Carney was born in Fort Smith, Northwest Territories, and raised in Edmonton, Alberta. He graduated with a bachelor’s degree in economics from Harvard University in 1988, then studied at the University of Oxford, where he earned a master’s degree in 1993 and a doctorate in 1995. He held various roles at Goldman Sachs before joining the Bank of Canada as a deputy governor in 2003. In 2004, he was named as senior associate deputy minister for the Department of Finance Canada. In 2007, Carney was named Governor of the Bank of Canada, where he was responsible for Canadian monetary policy during the 2008 financial crisis. He led the Canadian central bank until 2013, when he was appointed as Governor of the Bank of England, where he led the British central bank’s response to Brexit and the early phase of the COVID-19 pandemic.

After leaving central banking, Carney served as chair and head of impact investing at Brookfield Asset Management and as chair of the board of directors for Bloomberg L.P.[3] He was also appointed the United Nations (UN) special envoy for climate action and finance.[4][5] Carney also worked as one of many informal advisors to Canadian prime minister Justin Trudeau during the COVID-19 pandemic and was made chair of the Liberal Party’s economic growth taskforce in September 2024.





I mean, come on. The only thing he could add would be a stint as Ursula Von Der Leyen’s consort. Harvard, Oxford, Goldman Sachs, central banker for TWO countries, high-powered investor, United Nations Climate horse manure, parachuted in without even being a Member of Parliament to become Prime Minister. 

It’s a dream resume for a globalist. He is even rather pretty for a guy, although no Justin Trudeau in that respect. 

Carney has been an advisor to Trudeau, helping him set his policy agenda for five years, but his excuse for the Liberal Party’s failures is that he “just got here,” which is a rather odd thing for a man who wants to lead a country to say. 

“I was off in England and barely cared about Canada” is the sort of thing only a globalist would say and think it is a qualification for office.

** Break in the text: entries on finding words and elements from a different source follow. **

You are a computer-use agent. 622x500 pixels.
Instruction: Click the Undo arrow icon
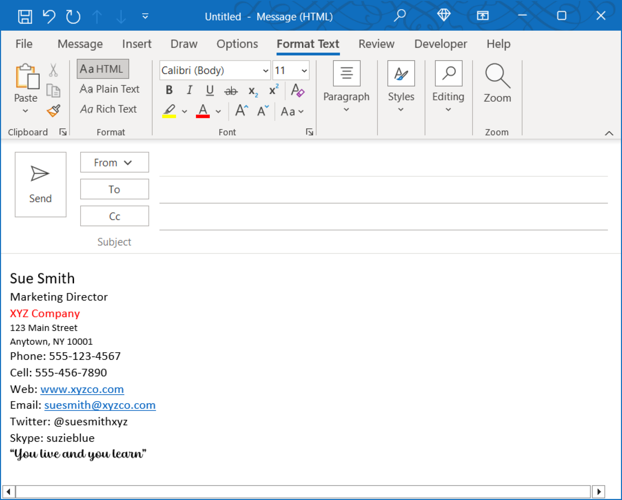pyautogui.click(x=49, y=16)
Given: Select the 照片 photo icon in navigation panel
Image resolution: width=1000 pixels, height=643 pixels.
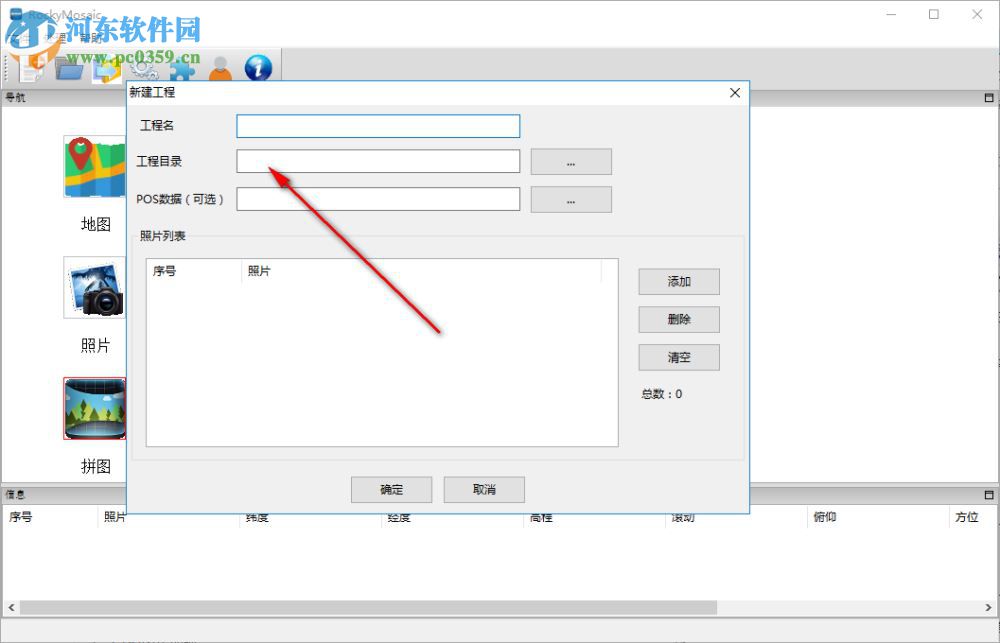Looking at the screenshot, I should (94, 287).
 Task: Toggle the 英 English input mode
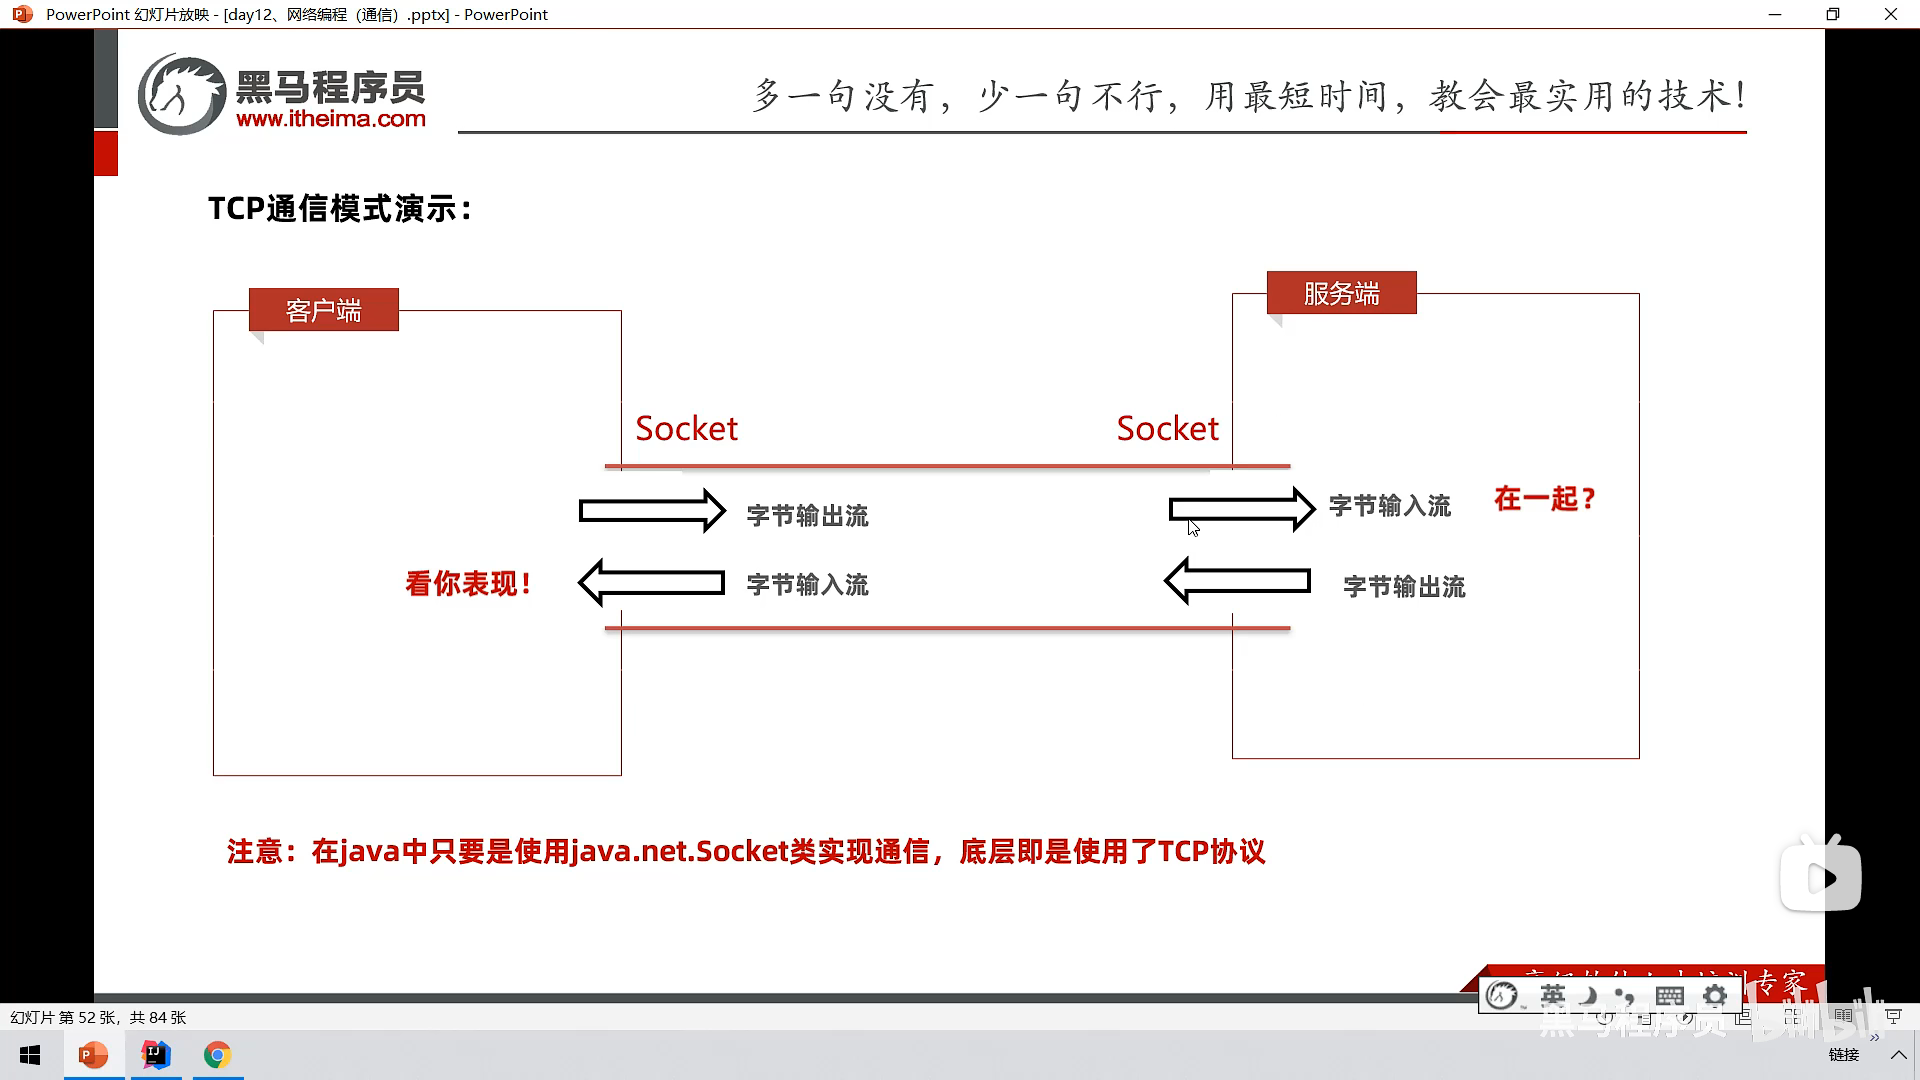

That clip of him with the UN flag is from before his run, I believe (not sure of the exact date in which the clip was filmed, but it doesn’t matter really), but it is a great example of where his loyalties lie. He was born in Canada, but his allegiance is to the World. In fact, he spent the past several years advocating for Western countries to send a “wall of money” to developing countries because, well, they need it to push forward the agenda. 





His concern for the ordinary citizen–not citizens of Canada, of course, because who cares about borders anyway?–is subordinate to his globalist agenda. We should all kick in for the greater good, and silly little things like energy prices are irrelevant. After all, he can fly on private jets to resorts to plot how to make average people pay to create the globalist utopia. 

Think bigger than yourself. If you can’t get on board, there is always the option to euthanize yourself!

Short of killing yourself, the least you can do is shut up about your silly thoughts. In fact, we have a way to shut you up if you are not inclined to do so. 





A lot of upper-middle-class overeducated people think that “globalist” is a buzzword–we use it as a scare tactic to get the normies all worked up over nothing. The technocrats know what is best for us anyway. 

But the word is not just a rhetorical tool. It is a reflection of the underlying reality. Carney and his ilk may not hate their countries, but they don’t particularly like them either, and certainly don’t see why they should be particularly loyal to them. They imagine themselves as the rightful rulers of humanity as a whole, and borders as artificial boundaries that should fade away. 

It all sounds pretty to their ears, but the practical reality is that most countries are hostile or neutral about others. China doesn’t feel welcomed into some global community; they see globalists as useful idiots, and Westerners as prey.

There is a reason Realpolitik has “real” at the beginning. Gauzy idealism appeals to people insulated from the realities of the world until they get slapped in the face. 

The rest of us live in the real world all the time.